* _REQUIREMENT_
Under this line is some data; print exactly the lines from the one containing "Task: Tap the" through its last line, without pictures.
(SOURCE INFORMATION Opens)
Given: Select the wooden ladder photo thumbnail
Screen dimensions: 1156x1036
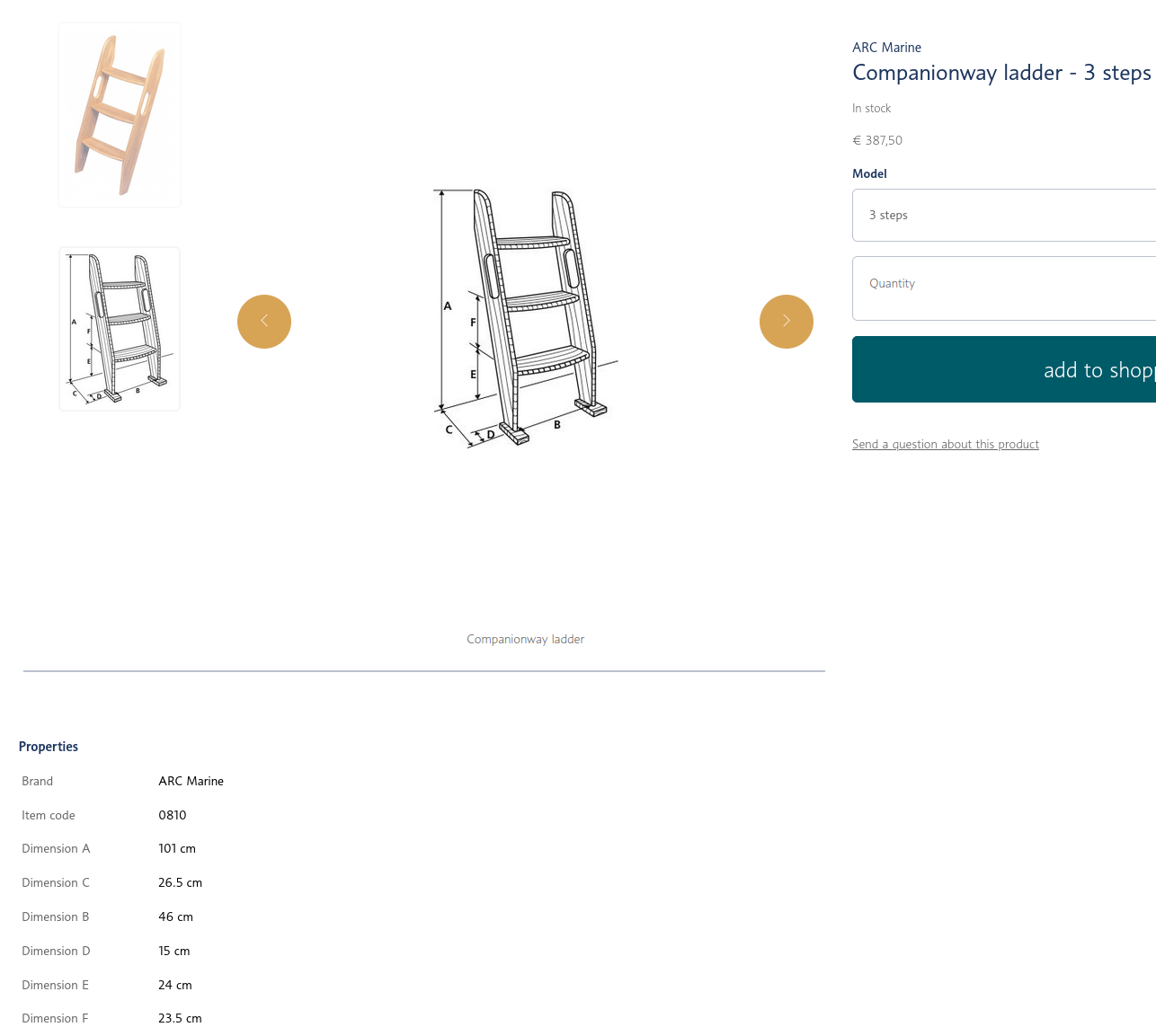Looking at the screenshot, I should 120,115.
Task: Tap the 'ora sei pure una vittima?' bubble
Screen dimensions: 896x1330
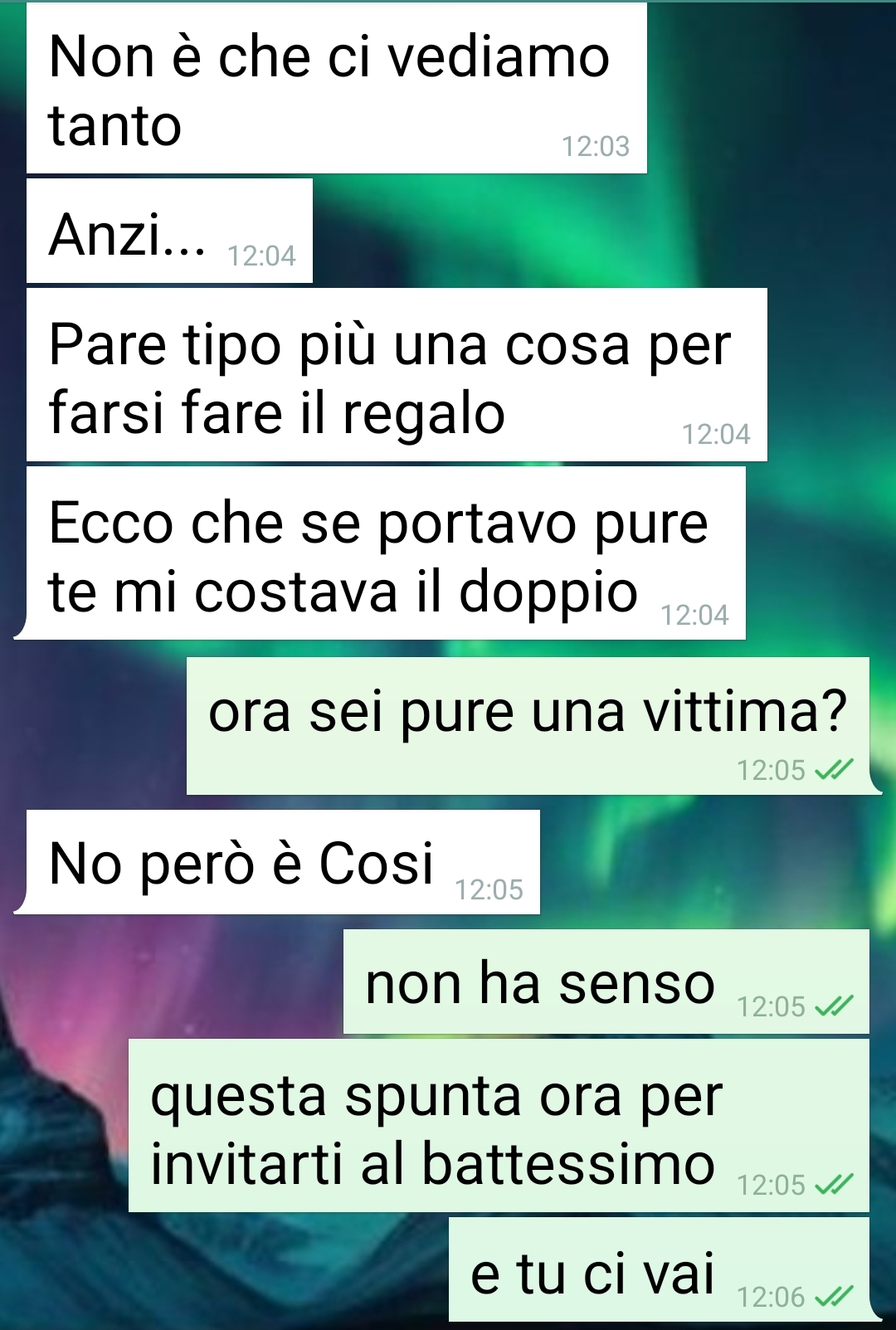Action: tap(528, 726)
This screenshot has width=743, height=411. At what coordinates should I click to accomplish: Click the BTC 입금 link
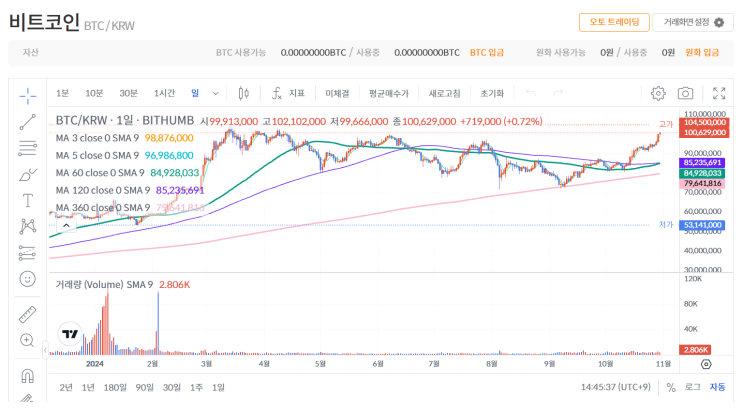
(SOURCE INFORMATION Closes)
* _RESULT OF THE EXERCISE_
Task: Tap the 'ora sei pure una vittima?' bubble
Screen dimensions: 896x1330
Action: tap(528, 726)
This screenshot has width=743, height=411. At what coordinates should I click to accomplish: Click the BTC 입금 link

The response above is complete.